SUNN O))) lassen dir die Ohren schlackern, mitunter auch die Magenwände flattern – und sie machen sowieso immer alles ganz anders als der Rest. Zur Information über die Veröffentlichung des neuen Mammutwerkes „Monoliths & Dimensions“ wurde deshalb dieses Mal auch nicht die übliche Promotion-Mühle in Gang gesetzt, sondern die Journaille direkt zur Listening-Session ins Tonstudio geladen. Exklusivität und Privileg vereint im ehemaligen Gebäude des DDR-Rundfunks inmitten der trostlosen Abgeschiedenheit einer Ostberliner Industriebrache. In schönstem Studio-Ambiente sirren einem da dann 50 Minuten lang Feedback-Orgien, Experimente, Klangkaskaden und Sprachbeiträge um die Ohren, die eher an Werke Arnold Schönbergs erinnern, als an in ähnliche Metal-Ästhetik verpackte Soundkonstellationen.

Daten zu Klickzielen
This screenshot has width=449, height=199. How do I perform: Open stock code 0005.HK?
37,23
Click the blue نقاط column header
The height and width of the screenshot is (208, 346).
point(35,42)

* [Übungsaufgaben]
[a] Schreiben Sie den Text über das SUNN-O)))-Album „Monoliths & Dimensions“ vollständig und unverändert ab.
[b] Entnehmen Sie den Datensätzen jede Zeile, in der die Zeichenfolge „height“ vorkommt, und geben Sie diese Zeilen wieder.

* [Lösungen zur Übung]
[a]
SUNN O))) lassen dir die Ohren schlackern, mitunter auch die Magenwände flattern – und sie machen sowieso immer alles ganz anders als der Rest. Zur Information über die Veröffentlichung des neuen Mammutwerkes „Monoliths & Dimensions“ wurde deshalb dieses Mal auch nicht die übliche Promotion-Mühle in Gang gesetzt, sondern die Journaille direkt zur Listening-Session ins Tonstudio geladen. Exklusivität und Privileg vereint im ehemaligen Gebäude des DDR-Rundfunks inmitten der trostlosen Abgeschiedenheit einer Ostberliner Industriebrache. In schönstem Studio-Ambiente sirren einem da dann 50 Minuten lang Feedback-Orgien, Experimente, Klangkaskaden und Sprachbeiträge um die Ohren, die eher an Werke Arnold Schönbergs erinnern, als an in ähnliche Metal-Ästhetik verpackte Soundkonstellationen.

[b]
This screenshot has width=449, height=199. How do I perform: Open stock code 0005.HK?
The height and width of the screenshot is (208, 346).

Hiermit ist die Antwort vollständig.